How Efecto is constructed
Dithering runs on the CPU. Error diffusion is inherently sequential since every pixel is dependent upon beforehand processed pixels. The precise dithering algorithm runs in JavaScript, processing pixel knowledge in reminiscence. WebGPU handles texture administration and the bloom impact (which is GPU-accelerated). When WebGPU isn’t obtainable (like in Firefox), there’s a Canvas 2D fallback.
ASCII runs as a WebGL shader. Not like dithering, every cell is impartial, so it might run totally on the GPU. The shader is constructed with Three.js and the postprocessing library. Characters are generated procedurally in GLSL, not from bitmap fonts.
Some results are heavy. Complicated shaders with a number of post-processing can drop body charges considerably, particularly on older {hardware}. It is a tradeoff between visible complexity and efficiency.
Attempt it
Listed here are some beginning factors:
What I realized
Historic algorithms maintain up. Floyd-Steinberg from 1976 remains to be probably the greatest. The unique papers are value studying.
Constraints drive creativity.

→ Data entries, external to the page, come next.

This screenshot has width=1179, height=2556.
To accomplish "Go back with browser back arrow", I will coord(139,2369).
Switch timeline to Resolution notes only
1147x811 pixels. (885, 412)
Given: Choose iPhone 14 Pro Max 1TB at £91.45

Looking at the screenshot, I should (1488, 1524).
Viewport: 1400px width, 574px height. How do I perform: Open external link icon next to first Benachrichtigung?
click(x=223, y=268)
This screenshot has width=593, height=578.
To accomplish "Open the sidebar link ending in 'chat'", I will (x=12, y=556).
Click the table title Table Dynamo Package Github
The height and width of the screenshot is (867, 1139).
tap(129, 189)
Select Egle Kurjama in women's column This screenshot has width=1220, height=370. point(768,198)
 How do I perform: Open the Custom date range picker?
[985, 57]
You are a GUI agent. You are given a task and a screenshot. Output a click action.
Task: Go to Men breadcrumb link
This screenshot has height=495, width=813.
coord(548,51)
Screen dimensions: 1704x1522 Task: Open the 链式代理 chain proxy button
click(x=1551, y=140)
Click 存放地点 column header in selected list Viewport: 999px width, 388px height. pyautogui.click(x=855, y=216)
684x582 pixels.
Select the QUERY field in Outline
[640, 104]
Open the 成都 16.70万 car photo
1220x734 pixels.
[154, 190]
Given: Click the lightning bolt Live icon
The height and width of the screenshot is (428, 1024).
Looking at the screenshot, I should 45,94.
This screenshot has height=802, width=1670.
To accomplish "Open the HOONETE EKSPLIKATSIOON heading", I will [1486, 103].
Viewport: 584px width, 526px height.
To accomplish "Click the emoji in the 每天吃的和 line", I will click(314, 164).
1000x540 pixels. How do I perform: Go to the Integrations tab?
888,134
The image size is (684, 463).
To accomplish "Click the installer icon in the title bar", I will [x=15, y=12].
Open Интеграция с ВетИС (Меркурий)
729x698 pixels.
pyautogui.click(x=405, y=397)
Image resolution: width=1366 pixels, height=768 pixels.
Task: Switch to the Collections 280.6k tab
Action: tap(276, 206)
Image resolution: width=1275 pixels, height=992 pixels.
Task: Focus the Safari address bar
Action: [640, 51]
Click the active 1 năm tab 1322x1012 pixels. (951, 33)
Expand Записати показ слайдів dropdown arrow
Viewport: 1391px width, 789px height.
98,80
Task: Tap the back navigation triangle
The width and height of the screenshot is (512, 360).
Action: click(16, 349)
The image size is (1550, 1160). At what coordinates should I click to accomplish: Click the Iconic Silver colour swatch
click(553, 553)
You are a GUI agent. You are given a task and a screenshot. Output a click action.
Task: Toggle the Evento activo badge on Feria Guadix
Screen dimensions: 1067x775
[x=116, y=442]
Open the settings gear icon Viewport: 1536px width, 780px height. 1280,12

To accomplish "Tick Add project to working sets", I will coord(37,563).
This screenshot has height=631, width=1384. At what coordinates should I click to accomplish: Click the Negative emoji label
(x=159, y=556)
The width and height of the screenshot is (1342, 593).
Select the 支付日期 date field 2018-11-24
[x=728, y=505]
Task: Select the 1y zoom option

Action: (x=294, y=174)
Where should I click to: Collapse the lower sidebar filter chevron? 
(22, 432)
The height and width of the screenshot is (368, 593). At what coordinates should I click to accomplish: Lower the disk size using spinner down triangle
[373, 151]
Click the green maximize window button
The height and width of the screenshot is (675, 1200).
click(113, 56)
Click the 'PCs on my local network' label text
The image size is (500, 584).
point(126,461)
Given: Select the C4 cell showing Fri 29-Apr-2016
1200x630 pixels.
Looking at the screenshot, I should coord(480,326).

Working inside technical limitations forces totally different options. Shaders can’t use fonts, so characters should be drawn as math. Error diffusion can’t parallelize simply, so it runs on the CPU whereas bloom runs on the GPU.
The small print matter. These luminance weights (0.299, 0.587, 0.114) exist as a result of somebody studied how human imaginative and prescient works. The uneven error distribution in Floyd-Steinberg exists as a result of somebody seen diagonal artifacts. These small choices compound.
If you wish to dig deeper:
Papers:
Studying sources:
Libraries I constructed on:
And for those who construct one thing with these strategies, I’d like to see it.